Task brief:
Your answer should consist of each line below that contains the string "field".

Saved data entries
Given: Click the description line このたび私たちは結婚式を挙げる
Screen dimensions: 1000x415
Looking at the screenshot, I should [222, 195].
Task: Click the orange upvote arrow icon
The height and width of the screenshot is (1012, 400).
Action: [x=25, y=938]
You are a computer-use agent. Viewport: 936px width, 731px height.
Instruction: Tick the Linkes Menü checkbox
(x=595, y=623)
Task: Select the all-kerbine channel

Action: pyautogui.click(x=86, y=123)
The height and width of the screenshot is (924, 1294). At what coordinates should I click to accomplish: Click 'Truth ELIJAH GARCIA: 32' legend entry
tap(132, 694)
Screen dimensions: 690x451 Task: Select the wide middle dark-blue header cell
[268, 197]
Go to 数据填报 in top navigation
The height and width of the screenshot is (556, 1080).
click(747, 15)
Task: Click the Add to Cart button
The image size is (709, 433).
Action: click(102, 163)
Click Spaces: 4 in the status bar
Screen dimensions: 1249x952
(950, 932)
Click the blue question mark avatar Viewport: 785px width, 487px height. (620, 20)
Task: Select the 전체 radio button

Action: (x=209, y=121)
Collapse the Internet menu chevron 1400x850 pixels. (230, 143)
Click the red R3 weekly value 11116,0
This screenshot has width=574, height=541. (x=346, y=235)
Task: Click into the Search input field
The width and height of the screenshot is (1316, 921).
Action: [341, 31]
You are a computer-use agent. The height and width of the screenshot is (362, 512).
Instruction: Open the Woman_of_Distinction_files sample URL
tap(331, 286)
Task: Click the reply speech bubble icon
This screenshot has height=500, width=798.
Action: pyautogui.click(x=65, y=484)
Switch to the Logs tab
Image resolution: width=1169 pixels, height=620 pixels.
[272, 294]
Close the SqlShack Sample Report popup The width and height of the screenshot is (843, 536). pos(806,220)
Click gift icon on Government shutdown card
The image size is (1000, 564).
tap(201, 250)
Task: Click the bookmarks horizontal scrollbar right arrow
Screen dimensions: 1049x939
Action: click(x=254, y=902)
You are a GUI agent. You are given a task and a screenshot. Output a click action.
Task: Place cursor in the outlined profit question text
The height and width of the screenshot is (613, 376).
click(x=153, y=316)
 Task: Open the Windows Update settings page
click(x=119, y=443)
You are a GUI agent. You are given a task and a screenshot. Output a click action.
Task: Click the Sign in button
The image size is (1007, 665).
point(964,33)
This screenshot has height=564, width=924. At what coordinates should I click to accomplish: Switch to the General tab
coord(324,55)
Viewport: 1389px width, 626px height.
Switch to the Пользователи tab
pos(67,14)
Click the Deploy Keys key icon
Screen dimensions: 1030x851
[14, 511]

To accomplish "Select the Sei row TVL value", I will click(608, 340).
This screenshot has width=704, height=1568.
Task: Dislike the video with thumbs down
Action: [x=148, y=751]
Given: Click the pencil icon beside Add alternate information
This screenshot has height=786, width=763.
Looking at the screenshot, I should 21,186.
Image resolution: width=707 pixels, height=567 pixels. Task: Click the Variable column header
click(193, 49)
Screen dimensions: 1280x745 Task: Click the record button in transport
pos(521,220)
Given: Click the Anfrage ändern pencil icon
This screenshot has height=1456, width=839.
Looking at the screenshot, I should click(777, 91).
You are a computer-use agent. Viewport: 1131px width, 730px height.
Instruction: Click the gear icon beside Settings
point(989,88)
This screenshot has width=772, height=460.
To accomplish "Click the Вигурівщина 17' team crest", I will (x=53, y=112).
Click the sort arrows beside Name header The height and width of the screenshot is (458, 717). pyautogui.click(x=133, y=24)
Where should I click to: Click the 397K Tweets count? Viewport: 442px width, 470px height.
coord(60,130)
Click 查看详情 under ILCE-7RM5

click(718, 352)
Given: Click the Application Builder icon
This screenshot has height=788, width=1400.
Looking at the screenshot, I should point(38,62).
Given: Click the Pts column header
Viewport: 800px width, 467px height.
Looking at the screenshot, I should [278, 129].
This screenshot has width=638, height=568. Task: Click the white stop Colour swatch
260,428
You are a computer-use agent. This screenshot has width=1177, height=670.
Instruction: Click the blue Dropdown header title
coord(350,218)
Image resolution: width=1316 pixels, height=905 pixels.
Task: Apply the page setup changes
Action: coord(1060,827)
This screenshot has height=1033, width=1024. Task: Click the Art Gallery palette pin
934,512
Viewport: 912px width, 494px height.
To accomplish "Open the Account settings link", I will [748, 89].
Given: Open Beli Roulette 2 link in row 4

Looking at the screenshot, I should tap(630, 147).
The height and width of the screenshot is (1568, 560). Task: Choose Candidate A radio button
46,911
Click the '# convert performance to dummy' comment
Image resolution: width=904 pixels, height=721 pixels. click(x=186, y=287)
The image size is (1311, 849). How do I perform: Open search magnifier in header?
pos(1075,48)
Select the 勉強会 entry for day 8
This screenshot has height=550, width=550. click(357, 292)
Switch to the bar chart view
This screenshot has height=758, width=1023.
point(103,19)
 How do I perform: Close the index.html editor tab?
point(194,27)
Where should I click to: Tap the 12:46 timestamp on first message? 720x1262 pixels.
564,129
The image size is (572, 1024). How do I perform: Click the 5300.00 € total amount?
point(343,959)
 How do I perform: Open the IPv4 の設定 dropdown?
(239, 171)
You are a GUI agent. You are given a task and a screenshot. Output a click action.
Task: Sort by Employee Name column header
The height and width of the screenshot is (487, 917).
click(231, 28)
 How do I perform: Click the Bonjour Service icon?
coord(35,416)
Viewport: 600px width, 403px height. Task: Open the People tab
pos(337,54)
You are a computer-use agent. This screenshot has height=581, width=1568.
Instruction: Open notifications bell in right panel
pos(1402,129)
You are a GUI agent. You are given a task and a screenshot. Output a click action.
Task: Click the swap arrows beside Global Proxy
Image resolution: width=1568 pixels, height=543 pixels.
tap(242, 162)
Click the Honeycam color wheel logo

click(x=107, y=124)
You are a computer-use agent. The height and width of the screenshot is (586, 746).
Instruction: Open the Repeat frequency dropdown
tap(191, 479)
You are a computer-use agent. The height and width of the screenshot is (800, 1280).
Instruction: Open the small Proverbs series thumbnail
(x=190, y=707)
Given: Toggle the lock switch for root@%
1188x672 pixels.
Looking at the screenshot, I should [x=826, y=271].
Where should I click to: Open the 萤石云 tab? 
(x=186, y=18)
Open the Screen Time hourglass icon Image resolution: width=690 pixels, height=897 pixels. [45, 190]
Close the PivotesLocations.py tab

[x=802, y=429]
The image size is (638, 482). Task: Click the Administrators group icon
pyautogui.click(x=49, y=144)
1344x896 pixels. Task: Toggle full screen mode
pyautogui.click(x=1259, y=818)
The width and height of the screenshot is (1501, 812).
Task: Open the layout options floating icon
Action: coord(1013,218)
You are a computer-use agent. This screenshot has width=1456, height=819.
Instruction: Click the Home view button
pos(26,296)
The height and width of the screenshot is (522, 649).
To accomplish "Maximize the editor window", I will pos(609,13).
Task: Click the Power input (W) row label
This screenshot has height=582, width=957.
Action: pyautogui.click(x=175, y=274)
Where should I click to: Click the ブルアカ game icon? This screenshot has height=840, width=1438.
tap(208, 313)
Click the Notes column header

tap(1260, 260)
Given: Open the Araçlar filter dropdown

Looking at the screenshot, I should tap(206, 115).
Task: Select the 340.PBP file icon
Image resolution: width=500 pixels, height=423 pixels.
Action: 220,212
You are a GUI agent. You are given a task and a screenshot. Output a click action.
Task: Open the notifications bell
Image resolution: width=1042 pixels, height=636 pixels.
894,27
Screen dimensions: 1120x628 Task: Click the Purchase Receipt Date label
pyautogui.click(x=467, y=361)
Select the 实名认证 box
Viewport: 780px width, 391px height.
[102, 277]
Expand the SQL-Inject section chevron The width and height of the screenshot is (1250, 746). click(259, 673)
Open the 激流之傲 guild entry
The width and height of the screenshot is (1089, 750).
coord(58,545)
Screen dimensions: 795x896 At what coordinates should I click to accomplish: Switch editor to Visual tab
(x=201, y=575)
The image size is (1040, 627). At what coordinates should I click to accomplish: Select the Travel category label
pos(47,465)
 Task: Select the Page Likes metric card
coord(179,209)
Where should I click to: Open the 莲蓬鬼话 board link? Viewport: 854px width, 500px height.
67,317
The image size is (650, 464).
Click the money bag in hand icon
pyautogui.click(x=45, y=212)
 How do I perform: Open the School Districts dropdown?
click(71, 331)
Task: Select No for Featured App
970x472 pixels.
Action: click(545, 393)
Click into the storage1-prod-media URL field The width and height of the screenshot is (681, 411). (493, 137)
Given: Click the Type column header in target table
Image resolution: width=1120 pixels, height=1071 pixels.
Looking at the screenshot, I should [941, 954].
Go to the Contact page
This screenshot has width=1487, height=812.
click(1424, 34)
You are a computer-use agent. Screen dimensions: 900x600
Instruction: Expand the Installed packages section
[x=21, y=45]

Your solution:
Task: Click into the Search input field
Click into the storage1-prod-media URL field The width and height of the screenshot is (681, 411). (493, 137)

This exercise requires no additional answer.